Dalla tradizione alla innovazione il passaggio è breve quando a farlo sono i grandi chef. Alfio Ghezzi del ristorante Senso di Limone sul Garda ama il pesce d’acqua dolce perché «cresce lentamente nei torrenti e nei laghi alpini, il che rende la carne ben consistente». «Ma attenzione – avverte – richiede cotture millimetriche e tanta passione, altrimenti meglio lasciar perdere».
Nel suo menù c’è un favoloso salmerino alpino in carpione con la salsa agra delle sue uova. A proposito, il carpione dà nome alla tecnica perché si ritiene che la semplice bollitura per dieci minuti esalti la delicatezza della carne, sulla quale basta poi aggiungere un filo di olio. “Gente di lago” è il movimento al quale ha dato vita Marco Sacco, due stelle Michelin sul lago di Mergozzo, accanto al più noto Maggiore. «Un tempo – dice Sacco – il pesce d’acqua dolce si mangiava frequentemente, poi l’alta ristorazione si è assoggettata alla moda di capesante e gamberi».
L’ambiente
A spingere gli chef a impegnarsi è la volontà di salvaguardare e valorizzare l’ambiente naturale. «È importante – afferma Sacco – tracciare l’arrivo di pesci non autoctoni, imparare a regimentarli, a utilizzarli in cucina con l’aiuto dei pescatori. Dobbiamo “leggere” il lago in modo dinamico». Un altro protagonista è Leandro Luppi, chef a Malcesine, promotore di Fish & Chef, manifestazione dedicata al pesce d’acqua dolce sul Lago di Garda. Tantissimi i cuochi coinvolti.

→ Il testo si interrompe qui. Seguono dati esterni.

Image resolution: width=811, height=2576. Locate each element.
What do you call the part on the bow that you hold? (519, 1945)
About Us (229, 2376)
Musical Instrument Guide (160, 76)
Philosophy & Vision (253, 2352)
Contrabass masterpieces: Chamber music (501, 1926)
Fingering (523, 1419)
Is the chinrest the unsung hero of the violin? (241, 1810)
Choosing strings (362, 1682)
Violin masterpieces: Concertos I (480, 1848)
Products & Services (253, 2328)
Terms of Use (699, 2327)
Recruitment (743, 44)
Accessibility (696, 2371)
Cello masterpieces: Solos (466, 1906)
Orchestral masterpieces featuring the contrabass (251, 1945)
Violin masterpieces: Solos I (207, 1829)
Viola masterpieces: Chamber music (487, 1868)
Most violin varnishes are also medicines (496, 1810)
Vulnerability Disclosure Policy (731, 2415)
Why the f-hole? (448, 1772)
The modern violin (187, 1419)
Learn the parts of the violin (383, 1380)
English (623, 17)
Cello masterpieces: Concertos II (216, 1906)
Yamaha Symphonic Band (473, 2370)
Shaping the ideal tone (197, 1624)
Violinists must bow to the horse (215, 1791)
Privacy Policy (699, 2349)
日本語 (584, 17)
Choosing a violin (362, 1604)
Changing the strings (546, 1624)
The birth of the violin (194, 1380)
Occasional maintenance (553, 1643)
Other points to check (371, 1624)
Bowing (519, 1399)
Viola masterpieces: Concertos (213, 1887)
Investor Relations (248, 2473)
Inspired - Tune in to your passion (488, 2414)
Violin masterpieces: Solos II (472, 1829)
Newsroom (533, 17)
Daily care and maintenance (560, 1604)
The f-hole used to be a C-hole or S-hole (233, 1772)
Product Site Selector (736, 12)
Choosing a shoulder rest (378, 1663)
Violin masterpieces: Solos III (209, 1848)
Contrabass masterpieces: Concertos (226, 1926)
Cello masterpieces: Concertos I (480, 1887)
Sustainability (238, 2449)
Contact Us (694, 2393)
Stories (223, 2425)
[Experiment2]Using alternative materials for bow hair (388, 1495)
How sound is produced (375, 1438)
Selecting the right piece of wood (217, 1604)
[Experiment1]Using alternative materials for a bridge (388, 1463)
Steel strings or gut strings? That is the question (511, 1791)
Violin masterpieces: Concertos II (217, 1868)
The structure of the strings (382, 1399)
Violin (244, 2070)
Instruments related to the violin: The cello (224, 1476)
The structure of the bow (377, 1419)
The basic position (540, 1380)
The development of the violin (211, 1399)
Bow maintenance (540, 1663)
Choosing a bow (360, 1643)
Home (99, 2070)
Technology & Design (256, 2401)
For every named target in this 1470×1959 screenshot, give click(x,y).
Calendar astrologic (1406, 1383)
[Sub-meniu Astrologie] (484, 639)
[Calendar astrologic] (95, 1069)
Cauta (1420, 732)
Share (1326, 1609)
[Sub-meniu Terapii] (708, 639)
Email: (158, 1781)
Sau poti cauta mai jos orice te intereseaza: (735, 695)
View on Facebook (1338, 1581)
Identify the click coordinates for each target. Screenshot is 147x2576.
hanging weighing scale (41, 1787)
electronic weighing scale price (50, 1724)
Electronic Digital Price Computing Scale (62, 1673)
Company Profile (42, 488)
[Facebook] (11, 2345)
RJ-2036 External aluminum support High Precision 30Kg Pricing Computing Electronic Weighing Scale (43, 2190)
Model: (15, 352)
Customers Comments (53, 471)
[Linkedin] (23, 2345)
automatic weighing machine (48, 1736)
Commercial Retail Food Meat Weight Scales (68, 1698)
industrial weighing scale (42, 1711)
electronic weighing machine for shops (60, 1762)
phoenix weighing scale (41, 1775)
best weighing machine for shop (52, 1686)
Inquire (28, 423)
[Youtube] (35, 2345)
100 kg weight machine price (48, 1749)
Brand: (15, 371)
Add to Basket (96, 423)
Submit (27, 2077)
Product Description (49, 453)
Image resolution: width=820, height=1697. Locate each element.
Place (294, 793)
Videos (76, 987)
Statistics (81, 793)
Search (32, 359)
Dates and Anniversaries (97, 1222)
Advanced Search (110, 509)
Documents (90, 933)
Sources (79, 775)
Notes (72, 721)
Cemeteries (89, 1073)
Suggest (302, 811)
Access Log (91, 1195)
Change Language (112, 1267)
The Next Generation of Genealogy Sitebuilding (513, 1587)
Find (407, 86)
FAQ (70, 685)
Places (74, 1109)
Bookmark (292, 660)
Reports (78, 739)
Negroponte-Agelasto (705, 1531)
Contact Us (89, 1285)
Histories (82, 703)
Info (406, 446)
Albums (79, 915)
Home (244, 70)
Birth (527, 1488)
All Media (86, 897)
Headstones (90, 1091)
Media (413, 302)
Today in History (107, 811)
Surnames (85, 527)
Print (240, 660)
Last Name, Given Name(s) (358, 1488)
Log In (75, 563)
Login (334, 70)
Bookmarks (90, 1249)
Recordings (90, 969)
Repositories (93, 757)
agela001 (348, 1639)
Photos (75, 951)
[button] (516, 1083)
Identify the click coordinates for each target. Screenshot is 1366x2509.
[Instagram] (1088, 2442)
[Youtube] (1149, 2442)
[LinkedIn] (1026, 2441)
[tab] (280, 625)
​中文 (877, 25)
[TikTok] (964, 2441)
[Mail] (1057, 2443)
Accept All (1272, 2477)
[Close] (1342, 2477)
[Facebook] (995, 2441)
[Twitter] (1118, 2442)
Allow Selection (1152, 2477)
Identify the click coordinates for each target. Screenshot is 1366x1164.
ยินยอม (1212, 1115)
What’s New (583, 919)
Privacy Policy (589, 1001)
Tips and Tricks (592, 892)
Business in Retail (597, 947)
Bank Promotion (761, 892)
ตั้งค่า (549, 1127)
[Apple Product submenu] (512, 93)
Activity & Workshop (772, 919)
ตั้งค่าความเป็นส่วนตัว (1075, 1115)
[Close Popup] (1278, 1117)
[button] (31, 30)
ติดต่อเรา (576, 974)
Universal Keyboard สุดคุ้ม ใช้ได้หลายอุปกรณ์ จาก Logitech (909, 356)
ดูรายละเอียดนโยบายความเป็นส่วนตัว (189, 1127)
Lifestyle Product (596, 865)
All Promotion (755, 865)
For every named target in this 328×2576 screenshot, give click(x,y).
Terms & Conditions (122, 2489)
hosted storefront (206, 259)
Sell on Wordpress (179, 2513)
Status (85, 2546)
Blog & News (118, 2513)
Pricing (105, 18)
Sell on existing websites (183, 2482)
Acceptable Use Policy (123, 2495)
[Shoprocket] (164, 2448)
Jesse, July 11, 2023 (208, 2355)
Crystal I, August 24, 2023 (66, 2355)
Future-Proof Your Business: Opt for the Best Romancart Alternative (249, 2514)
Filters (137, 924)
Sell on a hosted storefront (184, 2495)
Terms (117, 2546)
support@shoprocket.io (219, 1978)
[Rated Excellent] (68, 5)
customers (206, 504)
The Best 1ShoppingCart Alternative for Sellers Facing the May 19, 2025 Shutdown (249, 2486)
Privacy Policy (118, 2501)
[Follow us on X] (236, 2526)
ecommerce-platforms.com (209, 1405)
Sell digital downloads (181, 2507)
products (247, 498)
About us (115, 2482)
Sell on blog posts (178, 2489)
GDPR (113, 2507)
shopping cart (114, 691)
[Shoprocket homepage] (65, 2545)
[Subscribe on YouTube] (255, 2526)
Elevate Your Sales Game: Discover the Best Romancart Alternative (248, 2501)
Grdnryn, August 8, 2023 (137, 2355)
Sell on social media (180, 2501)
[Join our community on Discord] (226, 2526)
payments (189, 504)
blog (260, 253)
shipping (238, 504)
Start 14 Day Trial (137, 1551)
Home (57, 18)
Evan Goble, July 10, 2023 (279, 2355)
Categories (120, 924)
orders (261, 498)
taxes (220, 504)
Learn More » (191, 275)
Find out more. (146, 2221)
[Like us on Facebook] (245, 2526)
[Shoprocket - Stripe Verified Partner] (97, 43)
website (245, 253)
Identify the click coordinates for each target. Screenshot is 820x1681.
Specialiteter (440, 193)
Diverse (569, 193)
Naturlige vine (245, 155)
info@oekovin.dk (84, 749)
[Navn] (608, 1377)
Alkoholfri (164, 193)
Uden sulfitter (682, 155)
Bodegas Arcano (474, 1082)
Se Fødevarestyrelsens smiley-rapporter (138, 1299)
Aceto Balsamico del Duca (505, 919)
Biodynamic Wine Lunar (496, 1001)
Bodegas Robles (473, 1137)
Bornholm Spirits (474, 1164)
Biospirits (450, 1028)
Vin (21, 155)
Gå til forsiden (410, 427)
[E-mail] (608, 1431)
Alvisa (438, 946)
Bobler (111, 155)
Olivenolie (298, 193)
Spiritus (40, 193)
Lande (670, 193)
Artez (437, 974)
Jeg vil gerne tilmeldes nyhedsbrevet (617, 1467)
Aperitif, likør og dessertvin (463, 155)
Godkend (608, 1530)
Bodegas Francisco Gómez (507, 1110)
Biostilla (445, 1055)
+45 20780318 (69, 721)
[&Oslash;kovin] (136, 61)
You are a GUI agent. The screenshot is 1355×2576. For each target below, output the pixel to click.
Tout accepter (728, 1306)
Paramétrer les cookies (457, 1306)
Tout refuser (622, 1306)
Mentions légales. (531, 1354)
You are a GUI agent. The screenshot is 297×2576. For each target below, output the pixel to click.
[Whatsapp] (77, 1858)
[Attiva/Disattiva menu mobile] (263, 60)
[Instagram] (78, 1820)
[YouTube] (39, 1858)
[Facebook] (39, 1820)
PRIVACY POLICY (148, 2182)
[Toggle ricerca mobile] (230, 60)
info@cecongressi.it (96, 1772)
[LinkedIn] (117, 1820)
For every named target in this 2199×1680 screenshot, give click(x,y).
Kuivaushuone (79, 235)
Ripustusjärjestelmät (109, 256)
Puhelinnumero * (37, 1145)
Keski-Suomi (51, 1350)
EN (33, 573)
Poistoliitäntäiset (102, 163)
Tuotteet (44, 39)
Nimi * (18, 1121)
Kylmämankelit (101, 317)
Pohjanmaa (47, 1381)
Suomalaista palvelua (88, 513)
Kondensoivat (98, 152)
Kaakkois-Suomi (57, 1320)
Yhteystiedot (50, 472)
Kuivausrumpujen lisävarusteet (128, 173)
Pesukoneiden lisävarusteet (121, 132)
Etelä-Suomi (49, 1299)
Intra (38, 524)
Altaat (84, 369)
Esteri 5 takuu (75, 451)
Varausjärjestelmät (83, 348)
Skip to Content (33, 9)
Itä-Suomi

Tra questi anche Andrea Costantini (che firma la ricetta di oggi) e, provenienti dal Lazio, Antony Genovese del Pagliaccio di Roma, e i fratelli Serva di Rivodruti. «Una volta – racconta Luppi – facevo i soliti piatti, poi mi sono detto: ho 70 chilometri di lago e 40 specie diverse a disposizione, che senso ha non usarle?».